*What is needed:*
Convert the lines below into a JSON list of strings, one string per line, omitting any blank lines.

*Supplied material:*
===
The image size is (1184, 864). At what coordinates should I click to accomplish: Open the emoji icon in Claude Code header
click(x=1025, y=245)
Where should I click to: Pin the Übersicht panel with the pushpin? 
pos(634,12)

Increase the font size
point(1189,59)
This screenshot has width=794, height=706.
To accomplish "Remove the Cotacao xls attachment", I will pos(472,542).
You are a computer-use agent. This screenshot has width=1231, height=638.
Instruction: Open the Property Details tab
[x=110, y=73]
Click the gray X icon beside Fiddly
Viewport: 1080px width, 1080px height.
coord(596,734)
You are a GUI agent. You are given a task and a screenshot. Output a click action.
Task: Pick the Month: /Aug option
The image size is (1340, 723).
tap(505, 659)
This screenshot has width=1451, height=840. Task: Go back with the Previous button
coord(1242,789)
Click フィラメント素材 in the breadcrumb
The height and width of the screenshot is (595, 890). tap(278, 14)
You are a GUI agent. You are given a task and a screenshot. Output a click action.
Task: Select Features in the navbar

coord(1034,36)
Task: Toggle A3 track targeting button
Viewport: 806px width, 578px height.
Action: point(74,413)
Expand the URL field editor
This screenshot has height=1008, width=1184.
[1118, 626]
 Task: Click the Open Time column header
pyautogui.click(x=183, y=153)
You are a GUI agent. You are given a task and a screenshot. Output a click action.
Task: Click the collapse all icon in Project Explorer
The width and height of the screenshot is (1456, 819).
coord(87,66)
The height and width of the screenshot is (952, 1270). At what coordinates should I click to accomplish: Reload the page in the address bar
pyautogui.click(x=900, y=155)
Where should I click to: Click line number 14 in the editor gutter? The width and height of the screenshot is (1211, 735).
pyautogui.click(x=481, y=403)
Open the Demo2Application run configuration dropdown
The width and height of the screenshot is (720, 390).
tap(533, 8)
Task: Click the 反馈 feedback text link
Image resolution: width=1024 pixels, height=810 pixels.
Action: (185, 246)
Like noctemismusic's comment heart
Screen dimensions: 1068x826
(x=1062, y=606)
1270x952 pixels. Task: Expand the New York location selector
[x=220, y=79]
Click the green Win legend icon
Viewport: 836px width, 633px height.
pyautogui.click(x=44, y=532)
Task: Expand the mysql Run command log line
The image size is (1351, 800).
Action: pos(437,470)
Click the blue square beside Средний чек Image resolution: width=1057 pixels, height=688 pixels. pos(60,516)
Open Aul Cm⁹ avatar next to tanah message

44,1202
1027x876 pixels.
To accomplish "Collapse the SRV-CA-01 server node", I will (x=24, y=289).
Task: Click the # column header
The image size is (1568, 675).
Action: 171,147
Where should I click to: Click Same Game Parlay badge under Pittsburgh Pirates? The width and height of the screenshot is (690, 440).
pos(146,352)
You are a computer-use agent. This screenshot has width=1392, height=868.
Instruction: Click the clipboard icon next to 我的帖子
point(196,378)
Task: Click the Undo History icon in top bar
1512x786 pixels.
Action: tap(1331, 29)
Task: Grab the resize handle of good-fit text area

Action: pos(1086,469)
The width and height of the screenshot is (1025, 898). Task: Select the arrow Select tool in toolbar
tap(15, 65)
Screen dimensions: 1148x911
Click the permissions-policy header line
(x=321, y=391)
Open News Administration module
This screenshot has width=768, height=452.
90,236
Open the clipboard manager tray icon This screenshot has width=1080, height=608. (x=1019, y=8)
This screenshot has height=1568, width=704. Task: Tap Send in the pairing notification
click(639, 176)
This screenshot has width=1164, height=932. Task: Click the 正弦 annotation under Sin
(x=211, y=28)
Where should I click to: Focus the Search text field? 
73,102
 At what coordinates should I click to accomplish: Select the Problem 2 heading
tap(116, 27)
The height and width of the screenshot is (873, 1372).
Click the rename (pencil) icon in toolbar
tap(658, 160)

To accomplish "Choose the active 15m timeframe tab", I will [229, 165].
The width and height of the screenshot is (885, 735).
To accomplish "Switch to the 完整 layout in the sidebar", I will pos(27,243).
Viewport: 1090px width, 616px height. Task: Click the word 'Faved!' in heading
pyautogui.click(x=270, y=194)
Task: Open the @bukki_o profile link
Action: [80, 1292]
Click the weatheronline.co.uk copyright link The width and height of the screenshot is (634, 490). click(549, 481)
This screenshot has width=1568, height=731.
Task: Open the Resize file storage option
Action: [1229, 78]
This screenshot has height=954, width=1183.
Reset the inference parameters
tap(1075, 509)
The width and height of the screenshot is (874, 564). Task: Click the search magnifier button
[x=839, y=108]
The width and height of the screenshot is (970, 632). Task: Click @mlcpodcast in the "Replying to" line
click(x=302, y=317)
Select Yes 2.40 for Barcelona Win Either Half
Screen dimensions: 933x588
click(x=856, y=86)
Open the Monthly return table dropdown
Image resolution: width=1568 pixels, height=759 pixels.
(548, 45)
===
*Problem solution:*
[
  "The image size is (1184, 864). At what coordinates should I click to accomplish: Open the emoji icon in Claude Code header",
  "click(x=1025, y=245)",
  "Where should I click to: Pin the Übersicht panel with the pushpin? ",
  "pos(634,12)",
  "Increase the font size",
  "point(1189,59)",
  "This screenshot has width=794, height=706.",
  "To accomplish \"Remove the Cotacao xls attachment\", I will pos(472,542).",
  "You are a computer-use agent. This screenshot has width=1231, height=638.",
  "Instruction: Open the Property Details tab",
  "[x=110, y=73]",
  "Click the gray X icon beside Fiddly",
  "Viewport: 1080px width, 1080px height.",
  "coord(596,734)",
  "You are a GUI agent. You are given a task and a screenshot. Output a click action.",
  "Task: Pick the Month: /Aug option",
  "The image size is (1340, 723).",
  "tap(505, 659)",
  "This screenshot has width=1451, height=840. Task: Go back with the Previous button",
  "coord(1242,789)",
  "Click フィラメント素材 in the breadcrumb",
  "The height and width of the screenshot is (595, 890). tap(278, 14)",
  "You are a GUI agent. You are given a task and a screenshot. Output a click action.",
  "Task: Select Features in the navbar",
  "coord(1034,36)",
  "Task: Toggle A3 track targeting button",
  "Viewport: 806px width, 578px height.",
  "Action: point(74,413)",
  "Expand the URL field editor",
  "This screenshot has height=1008, width=1184.",
  "[1118, 626]",
  " Task: Click the Open Time column header",
  "pyautogui.click(x=183, y=153)",
  "You are a GUI agent. You are given a task and a screenshot. Output a click action.",
  "Task: Click the collapse all icon in Project Explorer",
  "The width and height of the screenshot is (1456, 819).",
  "coord(87,66)",
  "The height and width of the screenshot is (952, 1270). At what coordinates should I click to accomplish: Reload the page in the address bar",
  "pyautogui.click(x=900, y=155)",
  "Where should I click to: Click line number 14 in the editor gutter? The width and height of the screenshot is (1211, 735).",
  "pyautogui.click(x=481, y=403)",
  "Open the Demo2Application run configuration dropdown",
  "The width and height of the screenshot is (720, 390).",
  "tap(533, 8)",
  "Task: Click the 反馈 feedback text link",
  "Image resolution: width=1024 pixels, height=810 pixels.",
  "Action: (185, 246)",
  "Like noctemismusic's comment heart",
  "Screen dimensions: 1068x826",
  "(x=1062, y=606)",
  "1270x952 pixels. Task: Expand the New York location selector",
  "[x=220, y=79]",
  "Click the green Win legend icon",
  "Viewport: 836px width, 633px height.",
  "pyautogui.click(x=44, y=532)",
  "Task: Expand the mysql Run command log line",
  "The image size is (1351, 800).",
  "Action: pos(437,470)",
  "Click the blue square beside Средний чек Image resolution: width=1057 pixels, height=688 pixels. pos(60,516)",
  "Open Aul Cm⁹ avatar next to tanah message",
  "44,1202",
  "1027x876 pixels.",
  "To accomplish \"Collapse the SRV-CA-01 server node\", I will (x=24, y=289).",
  "Task: Click the # column header",
  "The image size is (1568, 675).",
  "Action: 171,147",
  "Where should I click to: Click Same Game Parlay badge under Pittsburgh Pirates? The width and height of the screenshot is (690, 440).",
  "pos(146,352)",
  "You are a computer-use agent. This screenshot has width=1392, height=868.",
  "Instruction: Click the clipboard icon next to 我的帖子",
  "point(196,378)",
  "Task: Click the Undo History icon in top bar",
  "1512x786 pixels.",
  "Action: tap(1331, 29)",
  "Task: Grab the resize handle of good-fit text area",
  "Action: pos(1086,469)",
  "The width and height of the screenshot is (1025, 898). Task: Select the arrow Select tool in toolbar",
  "tap(15, 65)",
  "Screen dimensions: 1148x911",
  "Click the permissions-policy header line",
  "(x=321, y=391)",
  "Open News Administration module",
  "This screenshot has width=768, height=452.",
  "90,236",
  "Open the clipboard manager tray icon This screenshot has width=1080, height=608. (x=1019, y=8)",
  "This screenshot has height=1568, width=704. Task: Tap Send in the pairing notification",
  "click(639, 176)",
  "This screenshot has width=1164, height=932. Task: Click the 正弦 annotation under Sin",
  "(x=211, y=28)",
  "Where should I click to: Focus the Search text field? ",
  "73,102",
  " At what coordinates should I click to accomplish: Select the Problem 2 heading",
  "tap(116, 27)",
  "The height and width of the screenshot is (873, 1372).",
  "Click the rename (pencil) icon in toolbar",
  "tap(658, 160)",
  "To accomplish \"Choose the active 15m timeframe tab\", I will [229, 165].",
  "The width and height of the screenshot is (885, 735).",
  "To accomplish \"Switch to the 完整 layout in the sidebar\", I will pos(27,243).",
  "Viewport: 1090px width, 616px height. Task: Click the word 'Faved!' in heading",
  "pyautogui.click(x=270, y=194)",
  "Task: Open the @bukki_o profile link",
  "Action: [80, 1292]",
  "Click the weatheronline.co.uk copyright link The width and height of the screenshot is (634, 490). click(549, 481)",
  "This screenshot has width=1568, height=731.",
  "Task: Open the Resize file storage option",
  "Action: [1229, 78]",
  "This screenshot has height=954, width=1183.",
  "Reset the inference parameters",
  "tap(1075, 509)",
  "The width and height of the screenshot is (874, 564). Task: Click the search magnifier button",
  "[x=839, y=108]",
  "The width and height of the screenshot is (970, 632). Task: Click @mlcpodcast in the \"Replying to\" line",
  "click(x=302, y=317)",
  "Select Yes 2.40 for Barcelona Win Either Half",
  "Screen dimensions: 933x588",
  "click(x=856, y=86)",
  "Open the Monthly return table dropdown",
  "Image resolution: width=1568 pixels, height=759 pixels.",
  "(548, 45)"
]